One example was the Boer War in 1901, all the way in Southern Africa.
David Lloyd George of the Liberal party, who was arguing against it, barely escaped a lynching in Birmingham's town hall. (and now they talk about gang violence)
[pic- Lloyd George. Britishempire.co.uk]

The people were restless, Marxism was a utopian idea on the rise. Anarchists were fomenting rebellion, particularly in East London. So, spying was rife, but that was not a solution.

The government had to give the people a greater voice in government. They also had to give them what they were looking for: social democracy. This sharing of the wealth was a brilliant idea.
By 1910,
Britain had started taxing the rich,
controlling the House of Lords,
and were soon to give women the vote.
But they were just inches ahead of the maddening crowd
of the great unwashed,
pushing for more freedoms and rights.
They all gave us the things we now take for granted. From then on, as long as capitalists (the Crash) and militarists (the Wars) were kept in check, we had ever-improving times. The (white-collar) middle class ballooned in size.

What's up with today's people? We've stopped fighting and stopped caring while our world is crashing down around our ears.
The net and tv constantly show us starving people at home and overseas; refugees risking their lives in dinghies trying to get to the West, because our capitalists have bankrupted their countries and they have nothing to eat.
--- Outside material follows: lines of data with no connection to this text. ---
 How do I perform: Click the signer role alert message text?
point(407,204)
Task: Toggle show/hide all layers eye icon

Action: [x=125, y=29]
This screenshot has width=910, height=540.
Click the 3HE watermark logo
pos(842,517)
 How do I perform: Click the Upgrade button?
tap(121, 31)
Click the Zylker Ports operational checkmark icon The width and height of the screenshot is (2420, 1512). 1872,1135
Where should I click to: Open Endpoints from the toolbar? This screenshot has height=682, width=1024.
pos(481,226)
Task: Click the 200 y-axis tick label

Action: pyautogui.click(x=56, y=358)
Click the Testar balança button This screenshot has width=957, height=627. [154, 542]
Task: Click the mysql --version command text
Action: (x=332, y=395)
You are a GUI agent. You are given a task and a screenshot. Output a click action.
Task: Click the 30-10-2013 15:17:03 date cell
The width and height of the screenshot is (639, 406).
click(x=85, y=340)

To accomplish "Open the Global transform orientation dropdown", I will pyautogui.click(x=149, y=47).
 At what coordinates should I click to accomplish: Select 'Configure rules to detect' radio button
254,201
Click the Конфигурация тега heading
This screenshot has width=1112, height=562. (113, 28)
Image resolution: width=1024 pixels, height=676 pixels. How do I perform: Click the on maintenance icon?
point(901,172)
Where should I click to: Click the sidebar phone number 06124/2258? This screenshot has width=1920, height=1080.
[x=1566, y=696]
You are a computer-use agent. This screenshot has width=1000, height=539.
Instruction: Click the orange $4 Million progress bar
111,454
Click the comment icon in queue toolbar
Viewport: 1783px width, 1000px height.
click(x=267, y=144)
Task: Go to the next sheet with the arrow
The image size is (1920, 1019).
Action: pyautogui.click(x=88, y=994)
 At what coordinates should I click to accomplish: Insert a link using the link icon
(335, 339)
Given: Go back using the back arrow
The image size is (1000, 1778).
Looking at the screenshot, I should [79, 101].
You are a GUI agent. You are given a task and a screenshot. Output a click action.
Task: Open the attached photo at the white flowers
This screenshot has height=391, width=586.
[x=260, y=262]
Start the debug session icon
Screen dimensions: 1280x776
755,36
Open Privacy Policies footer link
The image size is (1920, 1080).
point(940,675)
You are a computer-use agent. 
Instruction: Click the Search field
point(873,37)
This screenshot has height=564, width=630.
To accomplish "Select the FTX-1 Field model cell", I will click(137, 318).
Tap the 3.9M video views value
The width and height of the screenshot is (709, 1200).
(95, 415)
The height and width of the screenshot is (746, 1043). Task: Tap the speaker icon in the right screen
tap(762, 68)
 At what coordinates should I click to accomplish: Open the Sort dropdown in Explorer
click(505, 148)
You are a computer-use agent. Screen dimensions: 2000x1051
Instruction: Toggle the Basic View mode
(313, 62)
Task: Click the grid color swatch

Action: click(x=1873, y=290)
Asylum-seekers are leaving countries were our soldiers are wreaking genocidal havoc, like Afghanistan and Iraq. Still we are unmoved. We don't want to share our ill-gotten plenty.
What?
You want Youtube videos to remind you?
Asylum-seekers are treated like criminals. We bar entry. We send ships back.
We send officials to Africa to push the migrants further back toward their barren homes.
We waste more than enough food to feed them, even if they didn't work, though they do work... for us.

Today, governments are taking away our rights and
we're so afraid of the consequences that we say nothing.
Our ancestors truly suffered and fought, and yet we are
soft and weak, jaded
and yet trusting that all will be well.
I guess we will need abject poverty to once again push us
to demand stuff: the things we once had.